# WHAT YOU ARE ASKED TO DO
Entries follow. Return each line that contains the word "TransferGo".
-------- ENTRIES SUPPLIED --------
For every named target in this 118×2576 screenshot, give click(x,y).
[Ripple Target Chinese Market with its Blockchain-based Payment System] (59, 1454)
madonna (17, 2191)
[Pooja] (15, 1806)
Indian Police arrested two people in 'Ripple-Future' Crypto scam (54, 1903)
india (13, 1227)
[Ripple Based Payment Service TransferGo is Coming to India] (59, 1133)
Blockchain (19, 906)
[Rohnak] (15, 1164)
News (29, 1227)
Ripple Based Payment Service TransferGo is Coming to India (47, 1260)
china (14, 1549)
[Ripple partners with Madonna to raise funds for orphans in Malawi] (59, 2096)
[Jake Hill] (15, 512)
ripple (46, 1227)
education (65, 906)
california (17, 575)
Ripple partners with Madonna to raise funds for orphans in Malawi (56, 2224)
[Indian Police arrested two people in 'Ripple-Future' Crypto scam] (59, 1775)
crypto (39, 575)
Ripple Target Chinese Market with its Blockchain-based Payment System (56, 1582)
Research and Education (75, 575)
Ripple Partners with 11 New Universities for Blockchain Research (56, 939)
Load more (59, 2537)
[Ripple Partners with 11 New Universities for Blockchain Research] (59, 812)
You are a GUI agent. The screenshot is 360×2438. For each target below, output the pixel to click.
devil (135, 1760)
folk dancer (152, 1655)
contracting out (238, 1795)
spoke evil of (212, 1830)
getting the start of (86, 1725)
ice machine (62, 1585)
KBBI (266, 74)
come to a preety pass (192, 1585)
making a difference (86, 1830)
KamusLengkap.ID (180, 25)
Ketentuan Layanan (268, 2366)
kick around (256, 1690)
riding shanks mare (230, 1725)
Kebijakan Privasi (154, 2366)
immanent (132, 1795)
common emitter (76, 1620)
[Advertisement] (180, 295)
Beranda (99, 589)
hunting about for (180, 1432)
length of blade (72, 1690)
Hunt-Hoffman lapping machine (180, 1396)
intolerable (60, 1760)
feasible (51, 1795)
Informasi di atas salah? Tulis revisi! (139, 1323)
--------
# ANSWER AREA
[Ripple Based Payment Service TransferGo is Coming to India] (59, 1133)
Ripple Based Payment Service TransferGo is Coming to India (47, 1260)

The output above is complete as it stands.